I have an experiment with one control and three experimental arms, A, B and C. My experiment generates survival data. I have survival times for each group, $T_{tj}$, where $t = \{ control, A, B, C\}$ and $j = 1, \dots, t_j.$
I want to know if at least one arm has a lower hazard than the control arm. Denote the hazards with $\lambda_t$ I know hazards can be functions, so I can assume the hazards are proportional (preferred) or constant over time. The hypothesis test I'm interested in is: $H_0 \lambda_j = \lambda_k$ for all $(j,k)$ against, $H_a: \lambda_{control} < \lambda{j}$ for some $j$. The alternative can be rewritten as $H_a: max\{ \lambda_{j} - \lambda_{control} \} > 0$ or $H_a: max\{ \lambda_{j}/ \lambda_{control} \} < 1$
I am not sure how to test this. Things I've considered that don't work:
Fit a model with maximum likelihood. The log hazard ratio estimates are asymptotically normal, so try to construct a test based on normal random variables. I'm not sure how to construct a test statistic in this case or calculate a p-value.
Use a likelihood ratio test. This works if all the log hazard ratio estimates are negative (hazard ratio less than 1). You could have hazard ratios of 0.99, 0.98, and 200, in which case you'd reject the null when you have no strong evidence you have a hazard ratio less than 1.

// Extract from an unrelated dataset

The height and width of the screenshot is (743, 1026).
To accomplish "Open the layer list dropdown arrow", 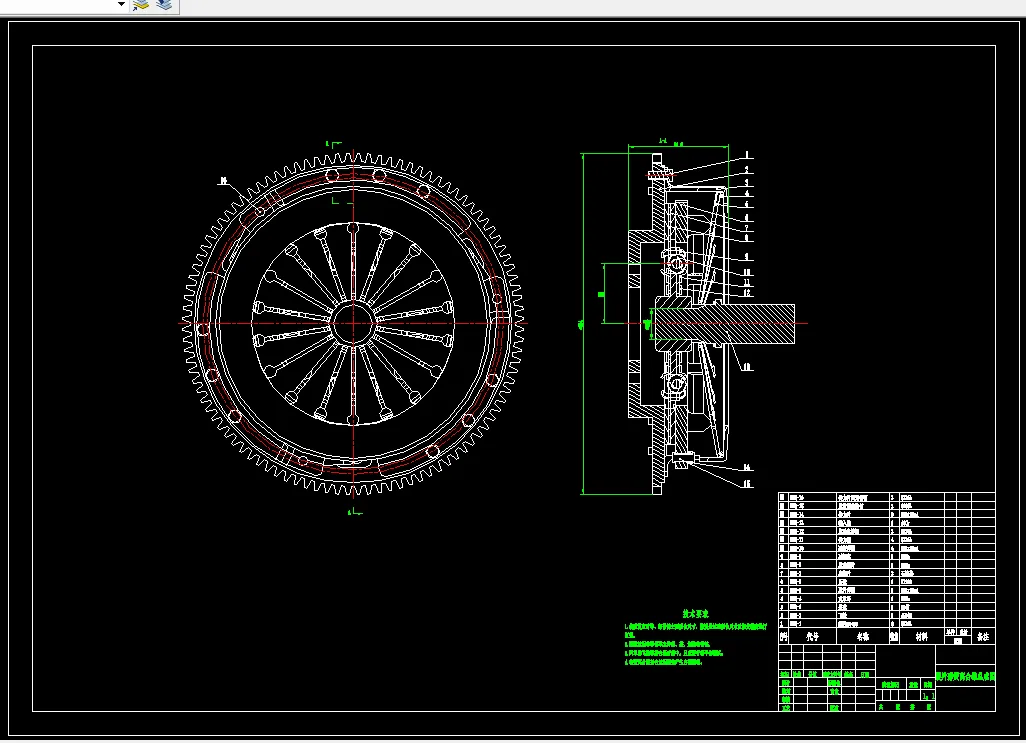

EDIT: A user asked why I don't look at the estimates give by R's coxph. I want a single test of the maximum to avoid correcting for multiple comparisons. If I take multiple contrasts simultaneously, I have to adjust the confidence intervals and p-values. If I look at just the smallest hazard ratio, and see if it's different from 0, I inflate the Type I error rate.